Wednesday, April 18, 2012

Feelings.

I've started to feel guilty recently. Like, that I'm not involved enough with Sunshine and her parents. Like, that by going on with my own life I'm forgetting her and not keeping her as a priority in my life.
I was reading an old blog post, and I said "I'll never stop missing her, but I'll get used to it." And I realized that is exactly what has happened. I've gotten used to not being pregnant. I've gotten used to the idea that I had a baby and now she's out there going on about her life without me. And that's okay, I can go on with mine. I miss her, always, but I'm used to it and therefore I am a fully functonal human being with a life and a future.

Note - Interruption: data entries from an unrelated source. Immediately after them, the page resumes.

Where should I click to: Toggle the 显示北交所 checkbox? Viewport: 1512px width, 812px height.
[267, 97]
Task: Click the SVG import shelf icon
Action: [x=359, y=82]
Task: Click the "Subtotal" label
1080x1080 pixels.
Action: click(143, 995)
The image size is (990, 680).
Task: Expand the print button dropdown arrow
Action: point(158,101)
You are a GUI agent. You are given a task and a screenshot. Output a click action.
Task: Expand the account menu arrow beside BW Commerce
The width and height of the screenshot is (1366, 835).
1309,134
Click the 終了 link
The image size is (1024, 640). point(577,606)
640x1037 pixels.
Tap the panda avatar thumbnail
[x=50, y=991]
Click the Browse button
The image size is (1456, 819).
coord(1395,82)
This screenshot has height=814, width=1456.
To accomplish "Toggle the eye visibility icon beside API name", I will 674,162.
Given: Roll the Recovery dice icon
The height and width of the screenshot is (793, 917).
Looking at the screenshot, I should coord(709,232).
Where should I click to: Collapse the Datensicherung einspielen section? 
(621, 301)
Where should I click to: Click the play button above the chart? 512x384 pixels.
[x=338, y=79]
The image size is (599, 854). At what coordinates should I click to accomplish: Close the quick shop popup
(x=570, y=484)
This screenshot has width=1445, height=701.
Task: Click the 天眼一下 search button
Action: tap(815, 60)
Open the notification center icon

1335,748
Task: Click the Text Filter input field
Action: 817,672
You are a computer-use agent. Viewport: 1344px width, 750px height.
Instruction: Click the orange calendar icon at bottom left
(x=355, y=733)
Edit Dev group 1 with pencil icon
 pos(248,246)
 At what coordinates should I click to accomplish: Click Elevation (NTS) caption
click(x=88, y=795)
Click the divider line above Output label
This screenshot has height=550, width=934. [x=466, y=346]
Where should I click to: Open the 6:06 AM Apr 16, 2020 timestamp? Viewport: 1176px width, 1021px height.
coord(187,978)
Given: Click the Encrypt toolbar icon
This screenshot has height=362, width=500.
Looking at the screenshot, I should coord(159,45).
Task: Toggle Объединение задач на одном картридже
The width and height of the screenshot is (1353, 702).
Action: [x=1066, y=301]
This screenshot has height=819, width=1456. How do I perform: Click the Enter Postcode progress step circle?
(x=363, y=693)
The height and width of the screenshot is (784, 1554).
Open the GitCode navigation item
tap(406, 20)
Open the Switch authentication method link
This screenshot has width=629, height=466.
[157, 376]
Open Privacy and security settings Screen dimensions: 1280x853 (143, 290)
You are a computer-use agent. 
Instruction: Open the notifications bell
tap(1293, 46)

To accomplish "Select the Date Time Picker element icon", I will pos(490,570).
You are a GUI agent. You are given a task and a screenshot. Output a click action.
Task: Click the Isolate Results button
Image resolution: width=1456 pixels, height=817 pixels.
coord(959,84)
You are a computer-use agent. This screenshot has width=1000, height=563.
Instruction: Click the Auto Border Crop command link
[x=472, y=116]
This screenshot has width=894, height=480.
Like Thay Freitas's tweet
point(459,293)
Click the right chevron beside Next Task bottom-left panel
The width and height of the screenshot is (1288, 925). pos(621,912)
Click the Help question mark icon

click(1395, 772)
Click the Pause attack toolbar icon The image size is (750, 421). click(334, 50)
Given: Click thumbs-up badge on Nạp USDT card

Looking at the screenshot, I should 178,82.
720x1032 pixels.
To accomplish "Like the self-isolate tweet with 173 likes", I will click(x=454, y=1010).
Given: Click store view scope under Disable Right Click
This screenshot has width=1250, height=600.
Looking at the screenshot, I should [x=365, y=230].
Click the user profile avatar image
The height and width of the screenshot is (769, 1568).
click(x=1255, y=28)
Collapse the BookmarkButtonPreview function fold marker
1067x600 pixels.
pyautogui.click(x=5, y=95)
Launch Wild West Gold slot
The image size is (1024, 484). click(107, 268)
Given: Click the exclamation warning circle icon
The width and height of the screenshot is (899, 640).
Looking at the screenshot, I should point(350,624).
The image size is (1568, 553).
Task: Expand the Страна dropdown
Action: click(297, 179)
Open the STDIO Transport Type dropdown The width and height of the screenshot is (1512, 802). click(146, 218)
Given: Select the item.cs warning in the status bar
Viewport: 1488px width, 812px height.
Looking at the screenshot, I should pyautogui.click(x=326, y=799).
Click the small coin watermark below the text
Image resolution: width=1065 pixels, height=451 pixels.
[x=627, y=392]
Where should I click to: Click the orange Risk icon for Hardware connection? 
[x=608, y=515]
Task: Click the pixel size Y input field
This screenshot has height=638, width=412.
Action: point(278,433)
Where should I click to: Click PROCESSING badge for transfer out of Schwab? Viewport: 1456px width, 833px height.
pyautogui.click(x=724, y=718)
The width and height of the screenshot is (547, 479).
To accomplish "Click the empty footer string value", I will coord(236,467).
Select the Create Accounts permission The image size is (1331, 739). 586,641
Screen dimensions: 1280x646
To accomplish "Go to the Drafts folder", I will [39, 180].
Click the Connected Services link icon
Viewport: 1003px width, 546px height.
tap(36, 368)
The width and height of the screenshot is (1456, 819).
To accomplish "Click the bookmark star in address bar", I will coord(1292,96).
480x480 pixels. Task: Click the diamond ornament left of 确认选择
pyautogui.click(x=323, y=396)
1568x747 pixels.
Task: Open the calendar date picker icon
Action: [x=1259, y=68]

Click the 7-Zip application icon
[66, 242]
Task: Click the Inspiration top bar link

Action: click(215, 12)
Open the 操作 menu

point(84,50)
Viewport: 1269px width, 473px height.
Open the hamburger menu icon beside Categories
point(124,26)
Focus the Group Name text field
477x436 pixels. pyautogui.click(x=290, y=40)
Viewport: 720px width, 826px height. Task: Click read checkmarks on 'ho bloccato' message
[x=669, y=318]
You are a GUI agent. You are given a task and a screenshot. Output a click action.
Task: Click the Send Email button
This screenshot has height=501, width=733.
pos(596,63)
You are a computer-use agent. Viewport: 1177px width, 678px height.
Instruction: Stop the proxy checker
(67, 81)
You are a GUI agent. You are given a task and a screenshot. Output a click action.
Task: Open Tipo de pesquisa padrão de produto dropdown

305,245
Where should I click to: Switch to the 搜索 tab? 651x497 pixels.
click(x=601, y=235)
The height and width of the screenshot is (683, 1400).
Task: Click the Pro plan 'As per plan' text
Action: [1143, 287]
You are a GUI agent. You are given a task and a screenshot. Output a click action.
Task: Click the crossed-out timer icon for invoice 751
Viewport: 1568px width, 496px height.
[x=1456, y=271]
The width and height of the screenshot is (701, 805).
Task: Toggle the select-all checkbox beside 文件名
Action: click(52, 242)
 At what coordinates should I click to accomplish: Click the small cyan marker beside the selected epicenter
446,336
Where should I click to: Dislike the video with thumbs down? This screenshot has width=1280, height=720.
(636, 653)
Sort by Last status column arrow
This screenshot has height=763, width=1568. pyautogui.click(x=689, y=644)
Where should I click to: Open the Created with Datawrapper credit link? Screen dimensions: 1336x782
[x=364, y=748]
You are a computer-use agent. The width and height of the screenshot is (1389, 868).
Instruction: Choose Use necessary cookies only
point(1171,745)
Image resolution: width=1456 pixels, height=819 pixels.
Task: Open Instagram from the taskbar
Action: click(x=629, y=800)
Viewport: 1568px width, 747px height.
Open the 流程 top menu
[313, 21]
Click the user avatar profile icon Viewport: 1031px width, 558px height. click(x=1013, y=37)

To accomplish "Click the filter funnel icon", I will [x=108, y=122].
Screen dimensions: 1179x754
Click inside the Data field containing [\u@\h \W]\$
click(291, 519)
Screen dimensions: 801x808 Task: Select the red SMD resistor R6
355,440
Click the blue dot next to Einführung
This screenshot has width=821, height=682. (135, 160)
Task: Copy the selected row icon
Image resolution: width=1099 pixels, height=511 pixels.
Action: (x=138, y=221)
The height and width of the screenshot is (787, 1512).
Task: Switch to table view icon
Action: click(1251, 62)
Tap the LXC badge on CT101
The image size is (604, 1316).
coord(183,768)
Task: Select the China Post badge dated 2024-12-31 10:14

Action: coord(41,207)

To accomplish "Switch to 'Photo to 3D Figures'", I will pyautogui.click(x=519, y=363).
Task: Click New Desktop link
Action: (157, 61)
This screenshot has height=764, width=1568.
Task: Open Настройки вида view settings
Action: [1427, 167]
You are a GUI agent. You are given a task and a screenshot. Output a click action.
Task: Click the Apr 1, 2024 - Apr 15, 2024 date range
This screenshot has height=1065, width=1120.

But at the same time, I'm the kind of person who is pretty good at putting my emotions in a box and leaving them there. I just push them away and don't worry about it anymore. That's pretty much how I have made it through the first few months of Sunshine being gone. The worst part is, sometimes I lose that box, and I forget I even have those emotions so I just think everythings okay, until one day when I'm rummaging around in my mind I find that box, and I peek inside to see whats there...and out comes something I'm not prepared for.
And I feel one of those moments coming on right now. I avoid thinking about how I felt when Sunshine was born, or my life before that, or the few long days after it. Because I'm okay when I don't think about it to hard. I can tell you the whole story and be just fine, but if you want to know how I felt when it happened...you better find me some tissues.

2 comments:

  1. I feel the same way. I know which memories/feelings to not think about- the ones that will cause the tears to flow.

    I don't think you need to feel guilty. It is good to move forward with life. The thing guilt is useful for is telling us when we need to repent and change. It's okay to let her become the priority in someone else's life, and let other things become your priorities.